Man sollte es nicht für möglich halten! Offensichtlich lief etwas Regenwasser von der inneren Fensterbank in die Nische, wo das Mäusegift lag. Das Gift Zinkphosphid, auf der Basis von Phosphin in Verbindung mit Feuchtigkeit und dem Kontakt mit brennbarem Hausmüll (Essensreste) entzündete sich also spontan und wurde durch die ausreichende Sauerstoffzufuhr begünstigt. Wer hätte dies wohl im Vorfeld unserer Untersuchungen gedacht?
Die anschließende Untersuchung im Landeskriminalamt bestätigte den Verdacht.
Nachforschungen erbrachten weitere kritische Hinweise zu Diphosphin, denn in der Schweiz mussten zum Beispiel 9 Feuerwehrmänner mit Vergiftungserscheinungen in Krankenhäusern behandelt werden, weil sie das Phosphin-Gas in einem Keller eingeatmet hatten. Der Hausmeister eines Kindergartens hatte gleichartiges Mäusegift im Keller ausgelegt, was ebenfalls zu fatalen Folgen hätte führen können!
Normalerweise ist die Anwendung so geplant, dass das Gift in die Mäusegänge eingebracht werden soll, wo es mit der Bodenfeuchtigkeit reagiert. Das Gas zieht in Folge, da es schwerer ist als die Luft, nach unten in die Laufgänge und vergiftet so die dort ansässigen Schadnager. Zum anderen soll das Gift mit der Magensäure der Mäuse reagieren und Phosphorwasserstoff frei setzen.
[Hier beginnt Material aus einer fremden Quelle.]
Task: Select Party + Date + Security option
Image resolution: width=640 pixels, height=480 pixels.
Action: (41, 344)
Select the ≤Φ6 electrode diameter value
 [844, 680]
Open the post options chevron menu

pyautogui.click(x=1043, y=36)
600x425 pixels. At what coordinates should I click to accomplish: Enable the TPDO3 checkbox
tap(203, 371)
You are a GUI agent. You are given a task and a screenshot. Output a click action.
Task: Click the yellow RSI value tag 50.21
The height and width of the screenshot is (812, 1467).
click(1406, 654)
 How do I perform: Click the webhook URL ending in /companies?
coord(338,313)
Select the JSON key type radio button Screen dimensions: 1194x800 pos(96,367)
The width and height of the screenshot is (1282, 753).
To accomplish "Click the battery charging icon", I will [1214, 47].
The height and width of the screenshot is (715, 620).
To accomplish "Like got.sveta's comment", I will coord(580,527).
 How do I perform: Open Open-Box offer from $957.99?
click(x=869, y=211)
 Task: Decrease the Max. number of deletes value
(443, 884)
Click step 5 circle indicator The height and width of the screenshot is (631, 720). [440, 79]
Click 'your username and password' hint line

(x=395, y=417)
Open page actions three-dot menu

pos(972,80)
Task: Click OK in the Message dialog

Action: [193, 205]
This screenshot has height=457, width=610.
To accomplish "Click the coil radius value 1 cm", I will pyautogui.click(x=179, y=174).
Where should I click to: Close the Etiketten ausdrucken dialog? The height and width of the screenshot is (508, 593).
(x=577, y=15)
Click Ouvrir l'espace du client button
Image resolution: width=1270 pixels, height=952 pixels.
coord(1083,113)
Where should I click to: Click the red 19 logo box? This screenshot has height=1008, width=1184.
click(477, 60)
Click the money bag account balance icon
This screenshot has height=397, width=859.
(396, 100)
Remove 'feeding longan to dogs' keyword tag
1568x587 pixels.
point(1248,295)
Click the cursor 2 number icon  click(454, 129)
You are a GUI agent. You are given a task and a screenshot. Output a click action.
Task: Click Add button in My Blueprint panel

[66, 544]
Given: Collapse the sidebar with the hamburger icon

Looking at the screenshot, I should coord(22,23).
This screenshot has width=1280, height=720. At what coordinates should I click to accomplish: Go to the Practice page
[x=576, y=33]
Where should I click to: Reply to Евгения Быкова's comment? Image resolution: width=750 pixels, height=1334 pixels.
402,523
Der Tod erfolgt dann durch ein Hirnödem usw.
In diesem Fall stellte die Staatsanwaltschaft das Verfahren wegen fahrlässiger Brandstiftung ein und die Versicherung bezahlte dem betroffenen Rentner-Ehepaar daraufhin ein neues, kleines Fertighaus.
Als wären die beiden vom Leid Geplagten aber noch nicht genug gestraft, verunglückte leider der Ehemann beim Bauen an diesem neuen Haus so schwer, dass ihm infolge dessen ein Fuß abgenommen werden musste.